### PROBLEM
The response must consist of each line in the listing that has the word "banner" in it.
···
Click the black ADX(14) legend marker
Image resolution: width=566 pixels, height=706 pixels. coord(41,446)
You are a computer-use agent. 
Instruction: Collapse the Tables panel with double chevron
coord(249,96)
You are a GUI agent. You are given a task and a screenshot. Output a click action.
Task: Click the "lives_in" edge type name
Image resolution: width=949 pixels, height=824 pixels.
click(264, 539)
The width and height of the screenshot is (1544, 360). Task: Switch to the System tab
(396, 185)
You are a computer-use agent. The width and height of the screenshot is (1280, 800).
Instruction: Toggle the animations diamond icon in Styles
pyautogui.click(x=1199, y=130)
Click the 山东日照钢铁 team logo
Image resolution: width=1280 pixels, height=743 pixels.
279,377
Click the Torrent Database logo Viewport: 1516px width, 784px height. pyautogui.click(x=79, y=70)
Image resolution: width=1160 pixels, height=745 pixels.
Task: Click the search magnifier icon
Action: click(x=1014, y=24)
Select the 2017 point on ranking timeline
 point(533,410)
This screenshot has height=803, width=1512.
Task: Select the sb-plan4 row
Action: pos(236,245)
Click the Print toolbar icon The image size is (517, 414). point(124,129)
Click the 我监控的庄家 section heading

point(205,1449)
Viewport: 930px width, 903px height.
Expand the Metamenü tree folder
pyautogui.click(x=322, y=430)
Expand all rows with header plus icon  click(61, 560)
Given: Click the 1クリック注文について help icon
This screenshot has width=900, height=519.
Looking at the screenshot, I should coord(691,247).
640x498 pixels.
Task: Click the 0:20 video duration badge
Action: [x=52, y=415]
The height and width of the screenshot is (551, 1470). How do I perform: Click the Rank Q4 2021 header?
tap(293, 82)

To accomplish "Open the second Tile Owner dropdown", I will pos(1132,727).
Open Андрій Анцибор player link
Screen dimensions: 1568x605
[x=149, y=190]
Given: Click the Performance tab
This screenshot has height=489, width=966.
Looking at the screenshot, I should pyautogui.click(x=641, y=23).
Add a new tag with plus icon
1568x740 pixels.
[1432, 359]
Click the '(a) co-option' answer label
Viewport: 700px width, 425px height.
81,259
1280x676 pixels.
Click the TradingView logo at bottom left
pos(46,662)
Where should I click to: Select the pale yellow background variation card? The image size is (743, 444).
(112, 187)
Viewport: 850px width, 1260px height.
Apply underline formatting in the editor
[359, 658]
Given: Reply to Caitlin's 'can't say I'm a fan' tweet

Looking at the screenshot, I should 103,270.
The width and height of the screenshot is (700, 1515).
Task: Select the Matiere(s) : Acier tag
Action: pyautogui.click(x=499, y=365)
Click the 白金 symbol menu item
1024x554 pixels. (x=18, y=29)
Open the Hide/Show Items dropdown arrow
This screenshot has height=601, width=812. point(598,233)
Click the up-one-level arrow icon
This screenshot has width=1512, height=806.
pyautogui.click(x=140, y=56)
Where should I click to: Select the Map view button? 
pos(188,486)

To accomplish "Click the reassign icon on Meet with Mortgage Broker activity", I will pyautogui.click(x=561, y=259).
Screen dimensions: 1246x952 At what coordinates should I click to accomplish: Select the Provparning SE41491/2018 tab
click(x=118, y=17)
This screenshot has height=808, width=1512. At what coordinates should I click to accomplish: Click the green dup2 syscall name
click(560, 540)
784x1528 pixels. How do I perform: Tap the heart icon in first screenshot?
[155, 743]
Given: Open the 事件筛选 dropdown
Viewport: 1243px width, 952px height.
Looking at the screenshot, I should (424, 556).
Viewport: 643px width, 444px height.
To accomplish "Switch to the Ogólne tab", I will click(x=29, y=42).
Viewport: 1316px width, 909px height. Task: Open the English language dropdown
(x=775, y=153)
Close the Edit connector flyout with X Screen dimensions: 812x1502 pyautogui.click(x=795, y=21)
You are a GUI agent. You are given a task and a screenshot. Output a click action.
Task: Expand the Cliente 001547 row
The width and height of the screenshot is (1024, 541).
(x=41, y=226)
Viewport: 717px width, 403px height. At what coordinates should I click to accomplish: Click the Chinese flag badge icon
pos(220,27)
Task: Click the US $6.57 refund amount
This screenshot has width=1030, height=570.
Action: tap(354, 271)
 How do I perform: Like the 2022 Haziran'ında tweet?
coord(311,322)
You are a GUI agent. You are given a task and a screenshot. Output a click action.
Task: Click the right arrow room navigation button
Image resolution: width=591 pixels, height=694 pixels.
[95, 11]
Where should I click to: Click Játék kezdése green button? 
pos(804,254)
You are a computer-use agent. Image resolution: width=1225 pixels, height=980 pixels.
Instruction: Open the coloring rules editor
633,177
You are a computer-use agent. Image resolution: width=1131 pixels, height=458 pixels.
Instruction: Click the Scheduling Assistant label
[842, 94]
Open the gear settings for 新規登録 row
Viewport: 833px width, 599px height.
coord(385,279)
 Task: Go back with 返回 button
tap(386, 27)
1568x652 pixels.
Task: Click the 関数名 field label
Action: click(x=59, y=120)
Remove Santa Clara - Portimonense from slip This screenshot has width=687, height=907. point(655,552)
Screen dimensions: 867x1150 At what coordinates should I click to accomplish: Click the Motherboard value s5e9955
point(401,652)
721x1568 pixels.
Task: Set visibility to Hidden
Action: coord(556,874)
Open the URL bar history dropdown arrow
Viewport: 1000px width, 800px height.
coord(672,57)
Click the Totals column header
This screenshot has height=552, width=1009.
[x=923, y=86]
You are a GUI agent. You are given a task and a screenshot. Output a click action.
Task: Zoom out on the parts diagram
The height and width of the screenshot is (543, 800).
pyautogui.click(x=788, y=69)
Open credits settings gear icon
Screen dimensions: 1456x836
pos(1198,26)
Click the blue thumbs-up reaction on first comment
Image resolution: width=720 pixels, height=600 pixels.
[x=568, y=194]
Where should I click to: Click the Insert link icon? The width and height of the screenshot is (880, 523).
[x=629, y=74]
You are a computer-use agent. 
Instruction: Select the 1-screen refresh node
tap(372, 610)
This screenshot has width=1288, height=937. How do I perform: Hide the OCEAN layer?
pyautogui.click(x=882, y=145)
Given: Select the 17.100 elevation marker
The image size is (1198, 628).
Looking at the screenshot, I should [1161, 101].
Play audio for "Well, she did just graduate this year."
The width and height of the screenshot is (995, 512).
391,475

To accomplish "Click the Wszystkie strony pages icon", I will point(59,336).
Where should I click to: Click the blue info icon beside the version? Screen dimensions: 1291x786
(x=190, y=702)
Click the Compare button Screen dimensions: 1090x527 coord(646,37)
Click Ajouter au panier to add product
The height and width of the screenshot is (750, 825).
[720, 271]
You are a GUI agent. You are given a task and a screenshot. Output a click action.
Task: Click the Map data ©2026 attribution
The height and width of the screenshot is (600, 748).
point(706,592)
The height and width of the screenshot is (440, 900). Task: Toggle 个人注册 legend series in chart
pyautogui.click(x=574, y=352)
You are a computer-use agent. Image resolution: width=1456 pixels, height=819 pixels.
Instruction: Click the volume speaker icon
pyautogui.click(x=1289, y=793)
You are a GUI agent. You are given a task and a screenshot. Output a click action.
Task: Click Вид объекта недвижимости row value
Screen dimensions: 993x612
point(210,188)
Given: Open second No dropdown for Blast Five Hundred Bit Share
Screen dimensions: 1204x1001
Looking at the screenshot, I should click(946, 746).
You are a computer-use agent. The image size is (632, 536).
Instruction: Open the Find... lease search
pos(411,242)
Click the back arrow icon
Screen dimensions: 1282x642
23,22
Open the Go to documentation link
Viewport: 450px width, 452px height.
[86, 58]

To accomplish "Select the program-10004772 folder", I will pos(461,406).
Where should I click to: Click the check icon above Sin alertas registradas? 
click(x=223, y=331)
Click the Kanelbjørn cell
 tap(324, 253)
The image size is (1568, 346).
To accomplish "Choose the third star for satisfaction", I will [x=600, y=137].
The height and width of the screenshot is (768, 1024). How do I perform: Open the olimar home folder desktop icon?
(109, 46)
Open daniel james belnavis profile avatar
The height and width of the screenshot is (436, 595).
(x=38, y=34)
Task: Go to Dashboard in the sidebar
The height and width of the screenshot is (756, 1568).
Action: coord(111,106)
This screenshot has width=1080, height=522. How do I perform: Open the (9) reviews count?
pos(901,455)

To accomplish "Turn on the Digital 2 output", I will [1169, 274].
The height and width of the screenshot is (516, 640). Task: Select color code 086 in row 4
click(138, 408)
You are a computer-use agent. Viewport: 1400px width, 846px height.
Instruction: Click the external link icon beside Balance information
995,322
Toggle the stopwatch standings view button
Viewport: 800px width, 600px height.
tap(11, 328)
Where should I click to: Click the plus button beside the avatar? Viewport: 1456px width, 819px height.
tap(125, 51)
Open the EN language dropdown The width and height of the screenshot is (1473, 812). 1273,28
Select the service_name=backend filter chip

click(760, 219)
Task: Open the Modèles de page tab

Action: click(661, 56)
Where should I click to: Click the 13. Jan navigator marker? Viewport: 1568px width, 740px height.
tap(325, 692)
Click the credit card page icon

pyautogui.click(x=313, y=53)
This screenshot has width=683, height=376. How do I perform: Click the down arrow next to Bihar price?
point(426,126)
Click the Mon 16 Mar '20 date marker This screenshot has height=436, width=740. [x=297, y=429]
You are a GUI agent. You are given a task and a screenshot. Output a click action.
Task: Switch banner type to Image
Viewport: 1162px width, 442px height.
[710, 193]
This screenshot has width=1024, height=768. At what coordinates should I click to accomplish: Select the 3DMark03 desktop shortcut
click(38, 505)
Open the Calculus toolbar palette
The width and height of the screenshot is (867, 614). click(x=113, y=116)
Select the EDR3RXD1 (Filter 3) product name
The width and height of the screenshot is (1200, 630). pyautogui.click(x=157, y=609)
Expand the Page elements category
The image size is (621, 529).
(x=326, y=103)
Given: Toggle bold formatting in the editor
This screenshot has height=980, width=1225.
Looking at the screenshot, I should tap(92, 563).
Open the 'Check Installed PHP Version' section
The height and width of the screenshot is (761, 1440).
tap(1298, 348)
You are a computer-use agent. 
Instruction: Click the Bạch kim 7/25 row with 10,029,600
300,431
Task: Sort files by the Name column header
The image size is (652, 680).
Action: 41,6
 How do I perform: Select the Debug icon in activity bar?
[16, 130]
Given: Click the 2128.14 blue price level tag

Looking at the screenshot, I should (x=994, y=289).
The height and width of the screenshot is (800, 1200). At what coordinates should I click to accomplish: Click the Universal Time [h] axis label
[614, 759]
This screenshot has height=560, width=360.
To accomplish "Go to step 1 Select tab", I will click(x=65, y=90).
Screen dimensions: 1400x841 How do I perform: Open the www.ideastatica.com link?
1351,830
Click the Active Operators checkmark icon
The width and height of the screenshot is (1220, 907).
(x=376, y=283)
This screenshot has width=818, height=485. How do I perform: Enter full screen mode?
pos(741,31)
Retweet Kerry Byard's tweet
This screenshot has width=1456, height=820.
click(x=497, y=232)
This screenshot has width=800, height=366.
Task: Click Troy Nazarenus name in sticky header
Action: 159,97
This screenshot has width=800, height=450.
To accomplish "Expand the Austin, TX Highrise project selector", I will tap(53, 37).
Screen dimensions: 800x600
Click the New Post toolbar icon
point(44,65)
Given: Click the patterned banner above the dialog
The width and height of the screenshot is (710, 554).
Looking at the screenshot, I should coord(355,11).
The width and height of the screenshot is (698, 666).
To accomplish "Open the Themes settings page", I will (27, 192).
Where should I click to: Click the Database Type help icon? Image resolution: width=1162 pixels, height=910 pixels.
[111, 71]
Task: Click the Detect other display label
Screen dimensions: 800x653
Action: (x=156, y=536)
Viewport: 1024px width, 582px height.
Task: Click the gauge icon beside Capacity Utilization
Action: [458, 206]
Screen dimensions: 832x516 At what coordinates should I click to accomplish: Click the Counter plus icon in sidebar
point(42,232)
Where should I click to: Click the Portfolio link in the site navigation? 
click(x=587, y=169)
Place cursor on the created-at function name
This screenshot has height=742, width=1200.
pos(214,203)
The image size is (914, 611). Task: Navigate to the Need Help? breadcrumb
···
### RESULT
Task: Switch banner type to Image
Given: Click the patterned banner above the dialog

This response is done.